═══ Records shown

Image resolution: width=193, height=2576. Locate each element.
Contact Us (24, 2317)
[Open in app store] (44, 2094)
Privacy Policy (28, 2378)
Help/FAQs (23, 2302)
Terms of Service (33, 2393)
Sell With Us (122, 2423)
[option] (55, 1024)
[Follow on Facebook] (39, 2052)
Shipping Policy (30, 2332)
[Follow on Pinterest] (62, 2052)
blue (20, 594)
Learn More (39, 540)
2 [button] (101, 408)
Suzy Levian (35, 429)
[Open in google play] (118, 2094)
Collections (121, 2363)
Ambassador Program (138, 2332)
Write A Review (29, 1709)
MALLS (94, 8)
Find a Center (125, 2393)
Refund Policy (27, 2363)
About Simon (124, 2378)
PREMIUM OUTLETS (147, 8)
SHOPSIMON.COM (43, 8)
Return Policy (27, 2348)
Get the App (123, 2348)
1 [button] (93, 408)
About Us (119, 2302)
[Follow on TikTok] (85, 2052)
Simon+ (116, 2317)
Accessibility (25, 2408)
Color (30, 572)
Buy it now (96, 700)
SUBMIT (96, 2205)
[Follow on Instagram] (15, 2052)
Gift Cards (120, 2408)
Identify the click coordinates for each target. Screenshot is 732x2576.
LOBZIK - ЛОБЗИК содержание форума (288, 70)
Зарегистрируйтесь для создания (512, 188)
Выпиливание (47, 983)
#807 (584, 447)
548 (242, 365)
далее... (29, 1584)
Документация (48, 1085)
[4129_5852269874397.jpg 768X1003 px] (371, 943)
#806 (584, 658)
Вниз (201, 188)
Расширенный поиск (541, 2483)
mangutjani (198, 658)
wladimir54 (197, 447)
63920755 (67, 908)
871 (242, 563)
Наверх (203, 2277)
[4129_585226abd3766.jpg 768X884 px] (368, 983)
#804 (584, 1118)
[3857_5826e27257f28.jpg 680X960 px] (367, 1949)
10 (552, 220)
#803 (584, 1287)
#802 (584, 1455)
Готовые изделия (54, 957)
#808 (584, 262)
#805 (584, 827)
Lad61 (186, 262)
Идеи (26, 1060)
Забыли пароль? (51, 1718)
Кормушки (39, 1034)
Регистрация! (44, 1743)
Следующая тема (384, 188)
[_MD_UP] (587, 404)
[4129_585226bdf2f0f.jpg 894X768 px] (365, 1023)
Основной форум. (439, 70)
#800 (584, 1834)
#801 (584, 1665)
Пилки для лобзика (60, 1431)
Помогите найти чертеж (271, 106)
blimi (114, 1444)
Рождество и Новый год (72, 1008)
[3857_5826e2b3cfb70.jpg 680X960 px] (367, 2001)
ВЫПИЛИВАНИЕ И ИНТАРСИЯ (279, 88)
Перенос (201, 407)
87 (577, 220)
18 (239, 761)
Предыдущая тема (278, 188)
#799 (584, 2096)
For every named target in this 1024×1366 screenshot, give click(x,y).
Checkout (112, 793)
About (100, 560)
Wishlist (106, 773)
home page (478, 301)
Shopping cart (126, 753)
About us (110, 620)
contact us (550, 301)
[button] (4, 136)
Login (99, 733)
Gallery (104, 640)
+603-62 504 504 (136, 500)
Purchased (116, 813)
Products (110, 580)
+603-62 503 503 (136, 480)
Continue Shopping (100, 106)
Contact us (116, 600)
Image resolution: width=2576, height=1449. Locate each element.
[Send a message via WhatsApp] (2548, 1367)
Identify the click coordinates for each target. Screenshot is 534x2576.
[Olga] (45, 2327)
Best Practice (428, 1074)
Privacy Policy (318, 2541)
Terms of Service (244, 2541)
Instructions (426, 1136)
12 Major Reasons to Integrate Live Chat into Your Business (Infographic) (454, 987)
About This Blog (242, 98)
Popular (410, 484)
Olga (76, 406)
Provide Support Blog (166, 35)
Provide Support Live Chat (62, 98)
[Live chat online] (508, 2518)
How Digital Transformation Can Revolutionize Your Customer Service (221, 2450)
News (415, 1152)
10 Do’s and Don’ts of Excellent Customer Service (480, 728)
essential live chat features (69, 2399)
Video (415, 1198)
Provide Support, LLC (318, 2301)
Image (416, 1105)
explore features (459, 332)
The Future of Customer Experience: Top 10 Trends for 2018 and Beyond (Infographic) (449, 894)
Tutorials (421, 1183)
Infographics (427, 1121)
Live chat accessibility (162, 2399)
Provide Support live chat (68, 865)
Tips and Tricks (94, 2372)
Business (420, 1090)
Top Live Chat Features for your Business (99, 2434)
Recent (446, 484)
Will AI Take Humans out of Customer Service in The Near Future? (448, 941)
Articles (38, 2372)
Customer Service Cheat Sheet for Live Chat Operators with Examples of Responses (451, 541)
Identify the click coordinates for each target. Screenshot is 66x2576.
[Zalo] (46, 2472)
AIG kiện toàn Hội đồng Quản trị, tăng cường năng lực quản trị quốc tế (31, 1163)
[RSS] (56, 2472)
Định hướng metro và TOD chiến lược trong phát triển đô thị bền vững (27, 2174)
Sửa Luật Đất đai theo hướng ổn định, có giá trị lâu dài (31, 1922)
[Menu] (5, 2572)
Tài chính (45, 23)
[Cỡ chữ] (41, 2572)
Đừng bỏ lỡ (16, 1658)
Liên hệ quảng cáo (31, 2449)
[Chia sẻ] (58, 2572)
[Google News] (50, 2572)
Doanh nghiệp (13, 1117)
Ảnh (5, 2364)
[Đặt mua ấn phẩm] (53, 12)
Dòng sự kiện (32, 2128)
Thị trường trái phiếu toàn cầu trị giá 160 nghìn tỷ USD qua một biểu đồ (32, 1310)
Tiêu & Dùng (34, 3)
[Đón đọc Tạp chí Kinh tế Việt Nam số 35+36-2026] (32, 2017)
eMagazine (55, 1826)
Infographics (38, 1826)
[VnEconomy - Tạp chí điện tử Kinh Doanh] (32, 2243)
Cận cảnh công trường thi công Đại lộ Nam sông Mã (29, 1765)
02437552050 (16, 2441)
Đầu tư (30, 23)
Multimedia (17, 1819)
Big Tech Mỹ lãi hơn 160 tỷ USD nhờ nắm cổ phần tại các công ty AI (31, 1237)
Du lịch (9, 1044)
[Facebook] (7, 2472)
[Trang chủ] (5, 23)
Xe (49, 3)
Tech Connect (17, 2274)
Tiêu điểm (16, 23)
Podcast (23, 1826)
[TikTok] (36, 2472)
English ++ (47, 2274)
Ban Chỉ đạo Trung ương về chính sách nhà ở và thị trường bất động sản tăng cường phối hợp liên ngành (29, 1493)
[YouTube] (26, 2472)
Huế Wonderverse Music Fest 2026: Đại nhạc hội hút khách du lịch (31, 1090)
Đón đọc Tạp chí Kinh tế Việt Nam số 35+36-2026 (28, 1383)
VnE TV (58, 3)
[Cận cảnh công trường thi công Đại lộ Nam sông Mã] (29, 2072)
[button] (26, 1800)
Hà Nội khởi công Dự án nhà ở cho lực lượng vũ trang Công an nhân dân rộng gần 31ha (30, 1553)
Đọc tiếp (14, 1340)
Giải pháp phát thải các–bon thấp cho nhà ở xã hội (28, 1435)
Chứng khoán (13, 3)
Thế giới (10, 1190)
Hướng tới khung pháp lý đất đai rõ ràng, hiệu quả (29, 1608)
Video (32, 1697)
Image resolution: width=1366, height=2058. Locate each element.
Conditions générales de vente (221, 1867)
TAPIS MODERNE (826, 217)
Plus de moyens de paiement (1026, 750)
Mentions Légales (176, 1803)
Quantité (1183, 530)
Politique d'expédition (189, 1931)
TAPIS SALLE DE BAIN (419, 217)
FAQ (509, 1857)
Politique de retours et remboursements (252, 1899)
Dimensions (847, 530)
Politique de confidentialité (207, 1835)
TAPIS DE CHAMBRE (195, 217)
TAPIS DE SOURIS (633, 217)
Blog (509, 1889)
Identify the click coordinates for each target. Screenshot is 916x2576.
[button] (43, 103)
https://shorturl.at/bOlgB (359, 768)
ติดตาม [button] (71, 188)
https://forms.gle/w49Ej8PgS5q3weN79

══════

## The problem
Extract from the records above the lines from the one containing "Checkout (112, 793)" to the one containing "503 (136, 480)", both lines included, exactly as they appear and with nothing else.

## Response to the task
Checkout (112, 793)
About (100, 560)
Wishlist (106, 773)
home page (478, 301)
Shopping cart (126, 753)
About us (110, 620)
contact us (550, 301)
[button] (4, 136)
Login (99, 733)
Gallery (104, 640)
+603-62 504 504 (136, 500)
Purchased (116, 813)
Products (110, 580)
+603-62 503 503 (136, 480)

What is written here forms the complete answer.